PROBLEM
Copy the material from the line with "The image size" through the end, putting "field" in place of "input" and keeping everything else the same. Leave the pictures out.

--- start DATASET ---

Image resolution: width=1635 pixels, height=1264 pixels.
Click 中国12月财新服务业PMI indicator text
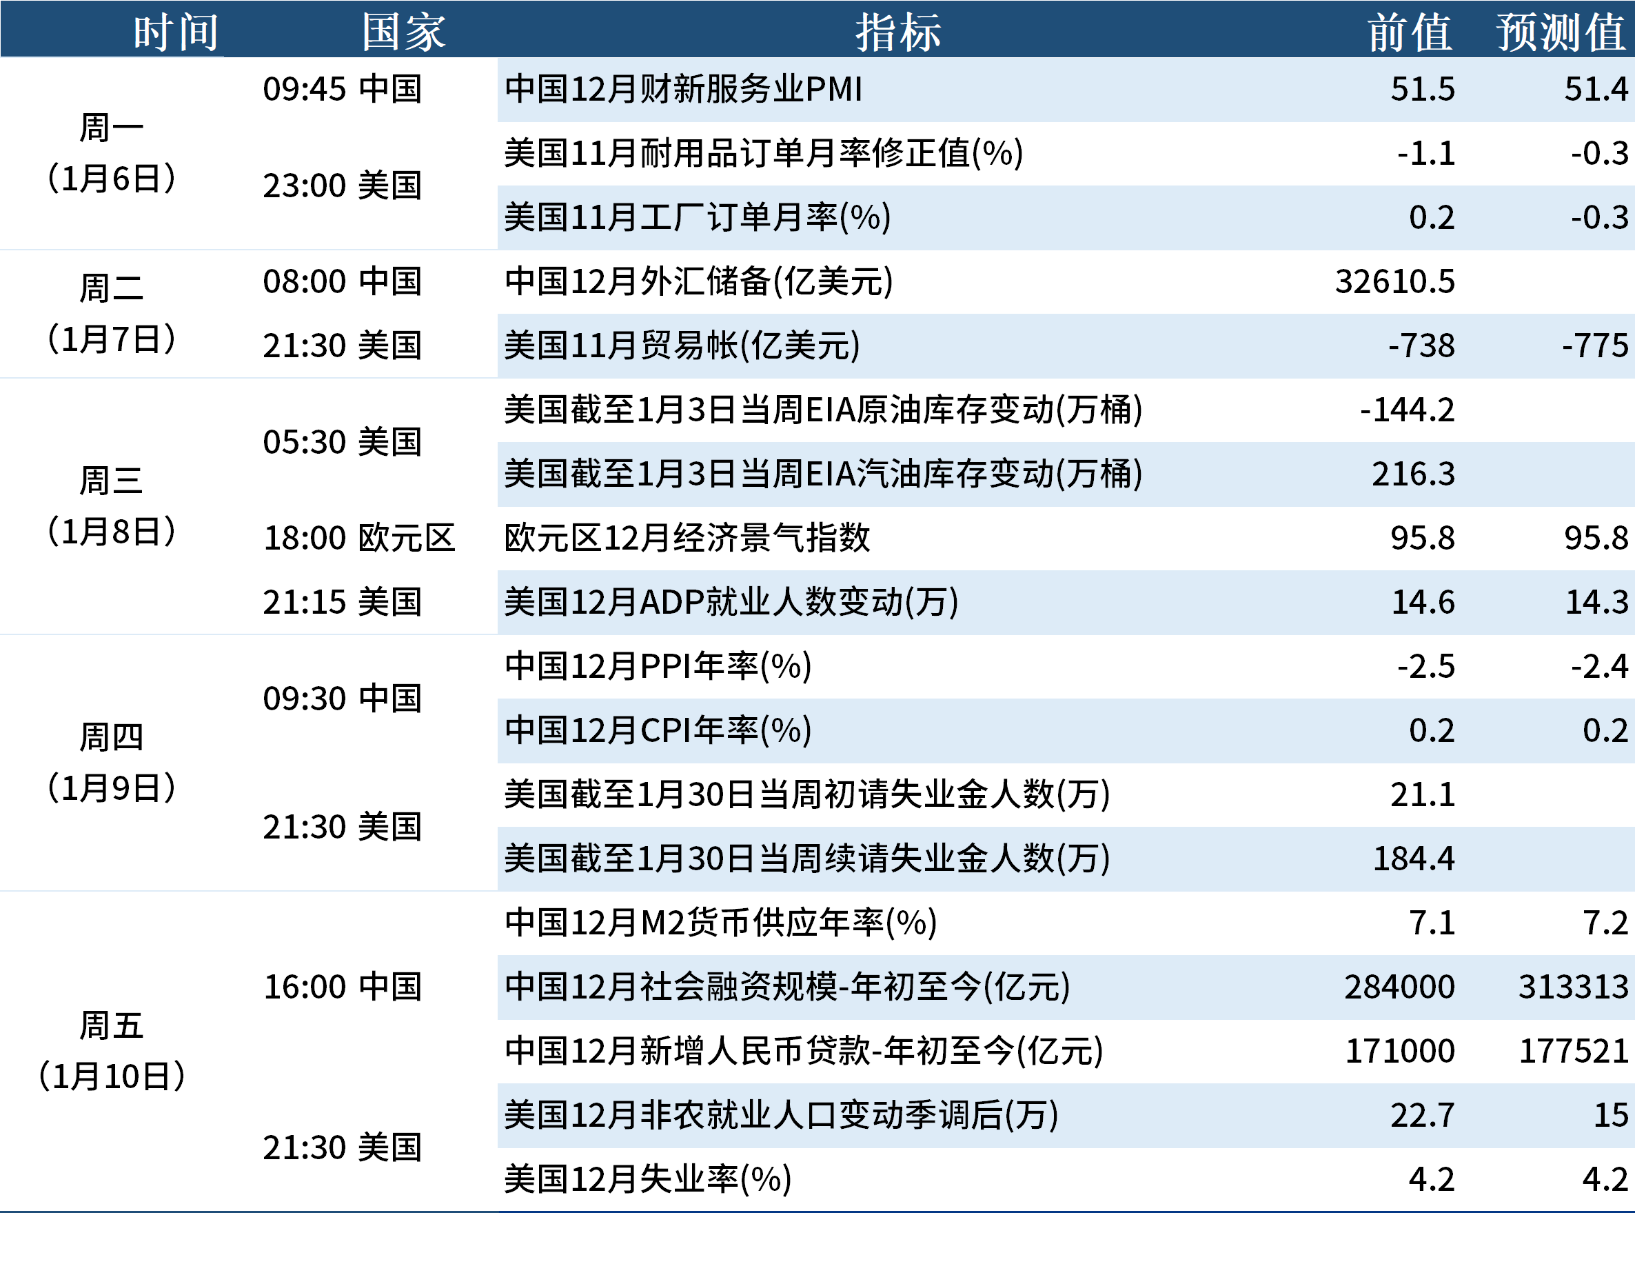[x=685, y=89]
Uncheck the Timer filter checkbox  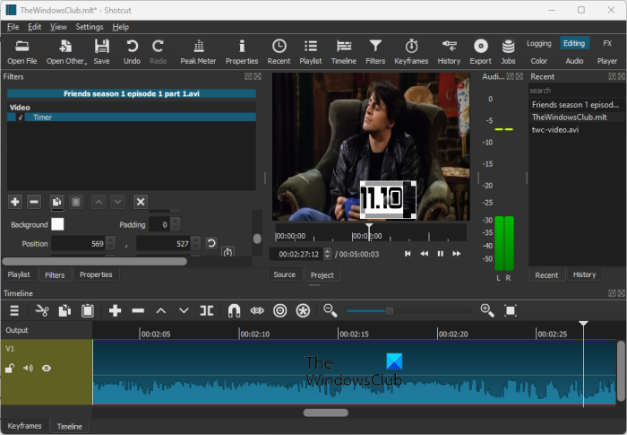[x=21, y=117]
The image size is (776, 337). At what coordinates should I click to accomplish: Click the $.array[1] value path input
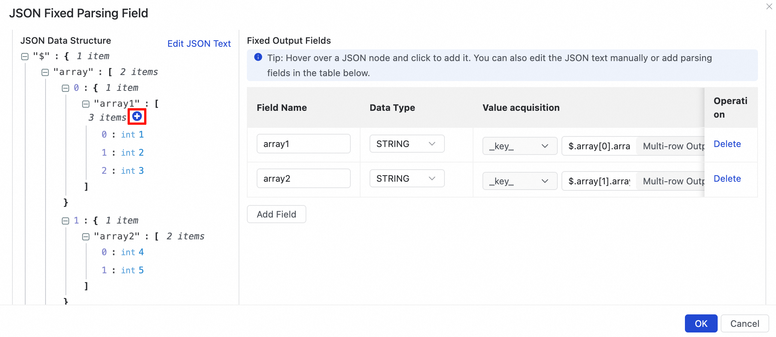coord(599,181)
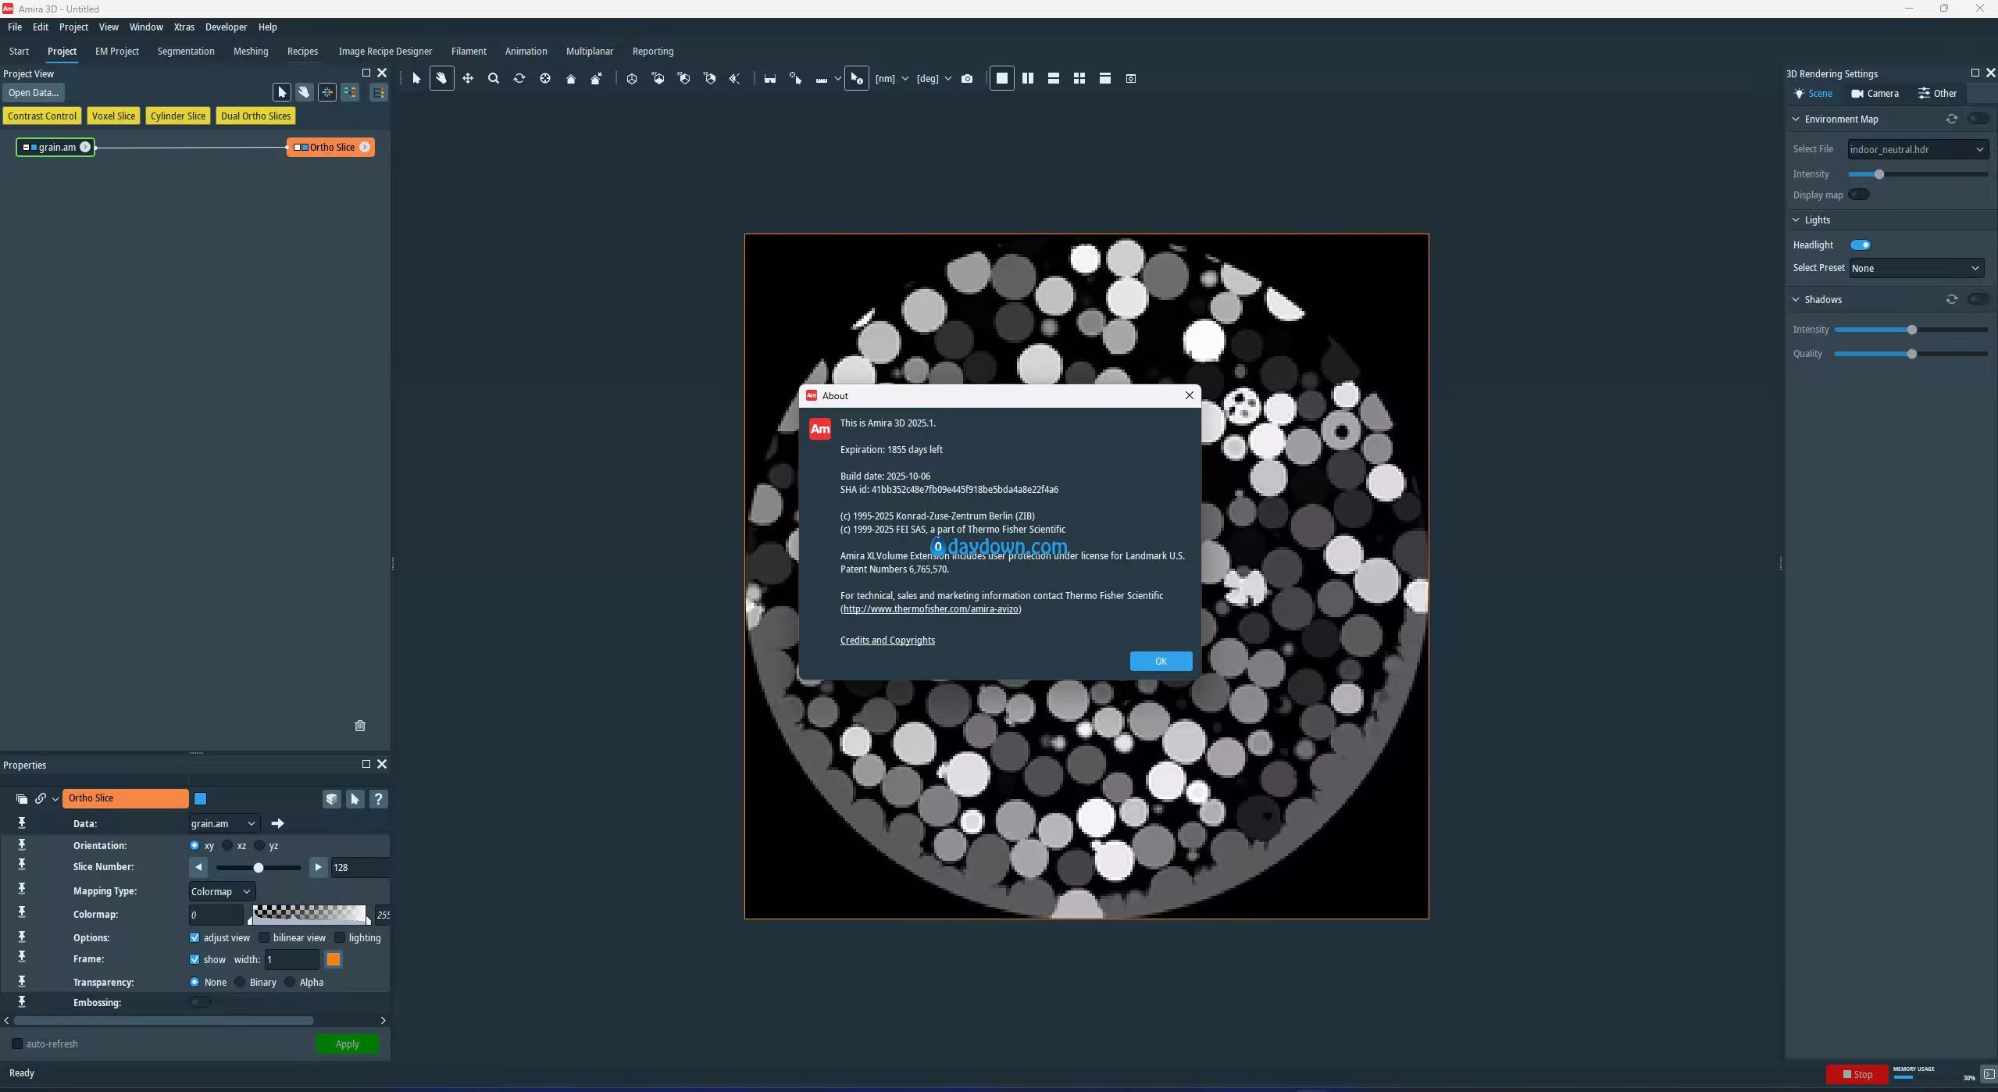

--- end DATASET ---

CORRECT RESULT
The image size is (776, 337). At what coordinates should I click to accomplish: Click the $.array[1] value path field
coord(599,181)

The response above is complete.